Historic house in South Dakota, United States

The Austin–Whittemore House, sometimes referred to as the Austin–Whittemore Museum, is a historic building in Vermillion, South Dakota. Originally a private residence built in 1884, it is now a historic house museum and the headquarters of the Clay County Historical Society. It was listed on the National Register of Historic Places in 1972.

==History==
The house was built in 1884 by Horace J. Austin, who was one of the earliest settlers in this area of Dakota Territory. He arrived in 1859 and worked surveying the surrounding homesteads. He met his wife, Rachel Ross, while attending services at the First Baptist Church of Vermillion. Austin later served as a Dakota Territory legislator until his death in 1891. Rachel remodeled the house after his death, moving the grand staircase to the front foyer, installing a greenhouse on the rear of the building, and building a new dining room and parlor. The Austins' adopted daughter, Pansy, married Arthur Whittemore and the couple made their home here. Upon Pansy's death, ownership of the house passed to her only son, Arthur Whittemore, Jr., who had become a musician; however, he decided to remain at his home in New York and sell the ancestral house, with the intention that it be torn down due to it falling into disrepair. The wife of then-University of South Dakota President Richard L. Bowen, Connie Bowen, led a group of concerned citizens who bought the house and the surrounding lots, and formed the Clay County Historical Society.

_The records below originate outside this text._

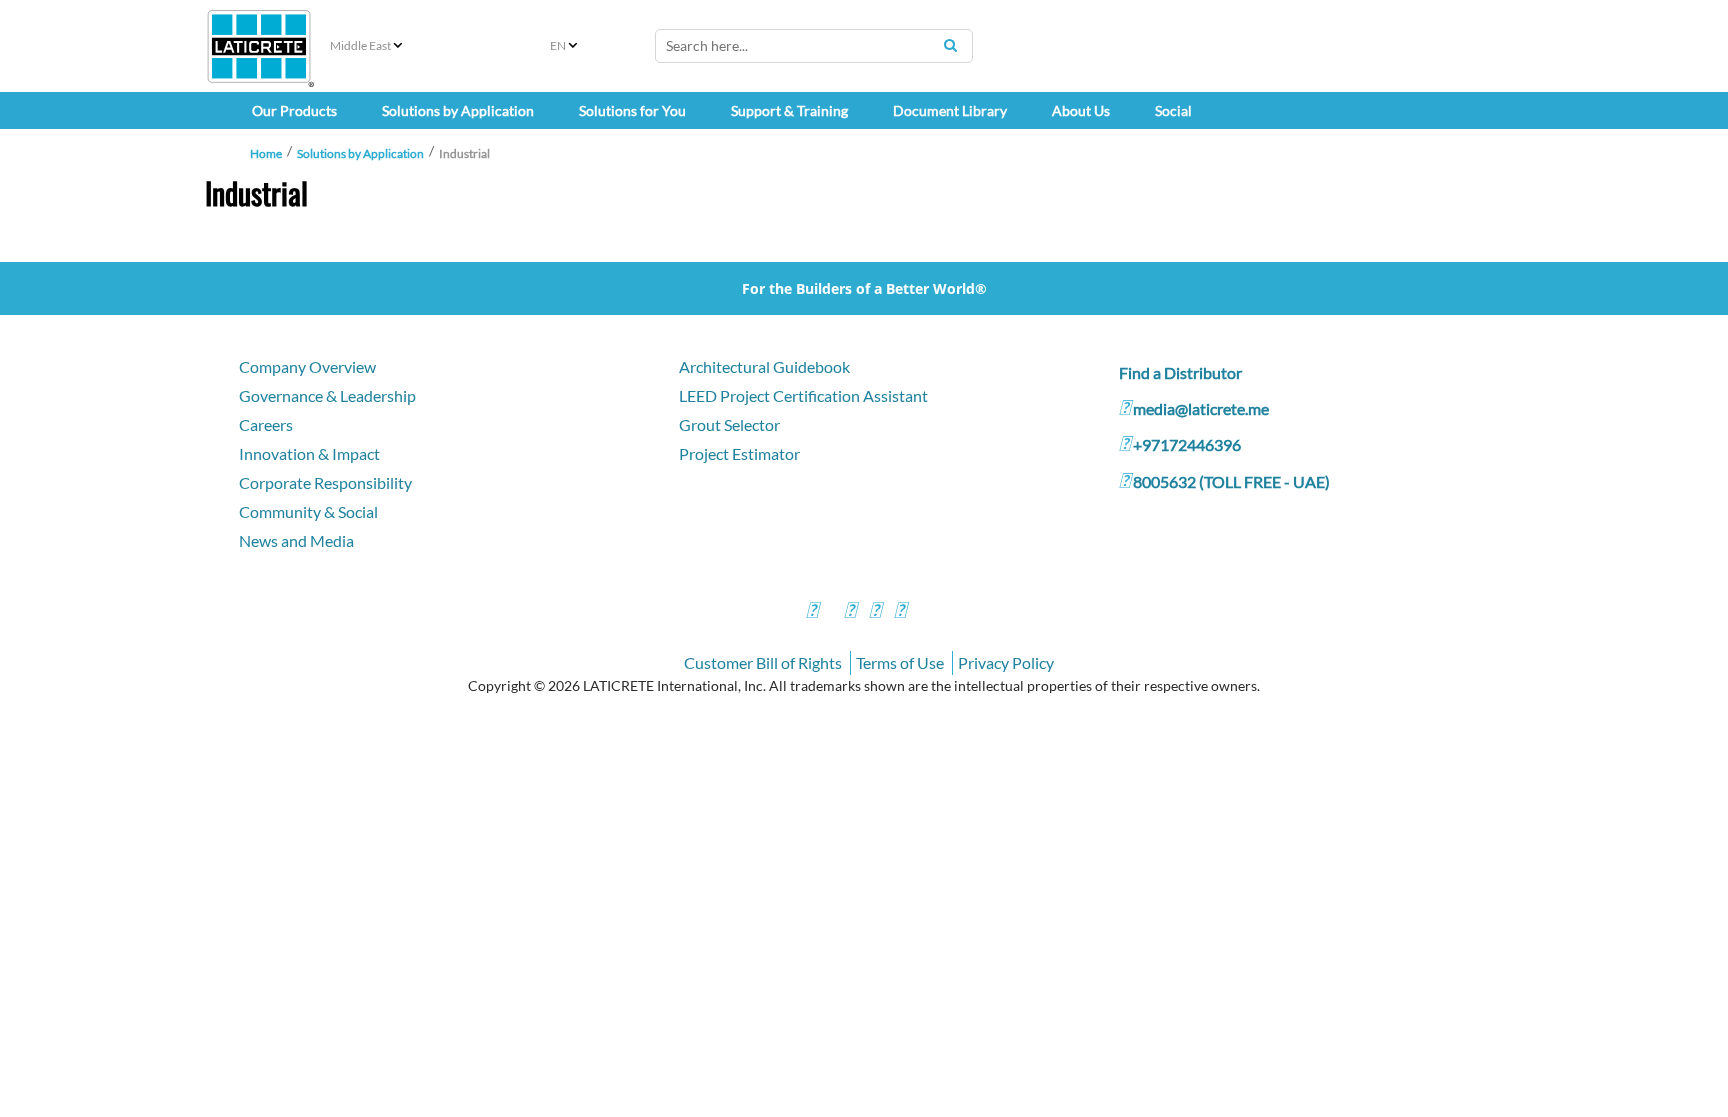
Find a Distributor (1180, 372)
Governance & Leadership (327, 395)
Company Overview (307, 366)
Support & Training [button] (789, 110)
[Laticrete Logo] (259, 46)
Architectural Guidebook (764, 366)
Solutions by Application (360, 153)
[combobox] (814, 46)
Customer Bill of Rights (763, 662)
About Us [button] (1081, 110)
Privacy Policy (1006, 662)
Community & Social (308, 511)
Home (266, 153)
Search (950, 45)
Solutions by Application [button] (458, 110)
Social (1173, 110)
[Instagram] (850, 612)
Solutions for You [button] (632, 110)
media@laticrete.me (1201, 408)
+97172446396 (1187, 444)
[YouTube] (875, 612)
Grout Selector (729, 424)
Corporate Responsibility (325, 482)
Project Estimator (739, 453)
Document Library (950, 110)
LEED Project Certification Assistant (803, 395)
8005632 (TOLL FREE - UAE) (1231, 481)
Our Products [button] (294, 110)
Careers (266, 424)
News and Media (296, 540)
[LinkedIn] (900, 612)
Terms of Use (900, 662)
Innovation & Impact (309, 453)
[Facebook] (812, 612)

Due to its association with Horace Austin and the Whittemore family, the house was listed on the National Register of Historic Places on October 18, 1972.

==Architecture==
The Austin–Whittemore House is one of the last surviving examples of 1800s architecture in the Vermillion area, and it has been preserved mostly as it was at the time of construction. It reflects a merging of Late Victorian architecture, particularly Italianate, with adaptations stylistic of the American frontier. The two-story house itself is built of out red bricks. A small wooden staircase leads to covered front porch. A large cupola sits atop its hipped roof. It also contains disused stable and buggy facilities and an earthen basement on the property. In 2014, the Clay County Historical Society purchased, remodeled, and moved a replica of Vermillion's first schoolhouse to the grounds. The replica, built in 1939, commemorates the original schoolhouse that was built in 1864 and destroyed in the Great Flood of 1881.